Я не смотрела на него. Я не могла поверить в то, что разрешила Елисееву спать в своей комнате.
Автоматом закрыв дверь на ключ, я вскочила на диван и, не вставая, стянула с него плед.
- Накроешься этим, - я кинула Игорю свое любимое клетчатое чудо.
- Спасибо.
Я без слов выключила свет. Комната погрузилась в приятный, даже немного интимный полумрак. В чем я была на сто процентов уверенна, так это в том, что усну не скоро.
Я ненавидела Елисеева еще сильнее. И не за былые обиды, а из-за того, что сейчас в моей груди росло сумасшедшее желание заговорить с ним, узнать, в чем дело. Мне страшно хотелось пошевелиться, но я не могла выдать себя и свою бессонницу. Но, не выдержав и полчаса, я включила ночник. И замерла. Игорь сидел в кресле и смотрел на меня.
- Может, чаю? - тихо выдавила я и аккуратно вылезла из постели.
Он лишь кивнул.
Прошлепав на кухню, я включила электрочайник. Потом нажала кнопку магнитофона, который тотчас зашелестел заезженной кассетой с концертом Паганини.
- Я знал, что ты странная, но чтобы настолько...
Я видела его усмешку.
- "Каприз Ля Минор" как раз под настроение, - ответила я.

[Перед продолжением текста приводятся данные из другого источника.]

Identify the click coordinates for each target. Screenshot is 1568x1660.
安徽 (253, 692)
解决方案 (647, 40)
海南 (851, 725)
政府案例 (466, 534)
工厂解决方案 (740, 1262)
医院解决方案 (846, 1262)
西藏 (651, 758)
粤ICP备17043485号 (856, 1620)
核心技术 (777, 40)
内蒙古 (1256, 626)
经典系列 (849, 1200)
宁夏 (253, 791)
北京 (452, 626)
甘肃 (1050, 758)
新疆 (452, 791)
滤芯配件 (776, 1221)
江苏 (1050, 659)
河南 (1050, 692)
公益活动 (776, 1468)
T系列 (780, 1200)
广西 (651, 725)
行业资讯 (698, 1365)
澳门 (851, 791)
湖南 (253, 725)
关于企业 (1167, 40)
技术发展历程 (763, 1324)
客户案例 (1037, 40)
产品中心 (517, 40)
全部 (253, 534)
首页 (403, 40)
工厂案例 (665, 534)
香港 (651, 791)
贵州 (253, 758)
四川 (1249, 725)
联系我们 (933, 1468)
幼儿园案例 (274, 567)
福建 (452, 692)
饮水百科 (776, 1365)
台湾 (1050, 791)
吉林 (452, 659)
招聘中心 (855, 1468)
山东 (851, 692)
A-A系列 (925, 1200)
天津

- Такое же сумбурное? - Елисеев привстал на локте и внимательно заглянул в мое лицо.
- Давай так, по чаю и спать, хорошо?
Он меня раздражал. Раздражал не как обычно, а тем, что я не могла отвести глаз от его широких плеч, от его глаз, от неяркого света, играющего в рыжеватых прядях. Раздражал тем, что меня катастрофически к нему влекло.
- Договорились, - согласился он и встал.
Все то время, что мы сидели на кухне, я старательно отводила от него глаза. Я не хотела видеть обтягивающие "боксеры", такую же обтягивающую майку, а еще я не хотела видеть, как он рассматривал меня.
- Я никогда бы не подумал, что ты такая... стройная, - тихо произнес он.
Меня резко обдало жаром. Потом холодом. А потом я почувствовала, как щеки заливает предательский румянец. Если бы это сказал кто-то другой, я бы не обратила внимания - я знала себе цену. Но от Елисеева я таких слов никак не ожидала.
- Если ты сейчас не заткнешься, я выгоню тебя из комнаты, - прохрипела я.
- Что! Тебе не нравятся комплименты? - засмеялся Игорь.
- От тебя вместо комплиментов всегда ожидаешь дешевого подвоха, так что лучше побереги их для кого-нибудь другого, понял?
Я сама не понимала, почему моя выдержка меня так подводила.
Я быстро допила чай, выключила магнитофон и зашлепала в постель.
- Я сейчас выключу свет и лягу спать. Так что давай быстрее.
Знала же я, если пригласила уж человека, то хотя бы не груби - нелогично все как-то получается. Но, блин, как бы я хотела, чтобы Елисеева не было в моей комнате, чтобы он не заставлял мое сердце стучать о ребра с такой силой, что вот-вот послышится жуткий хруст.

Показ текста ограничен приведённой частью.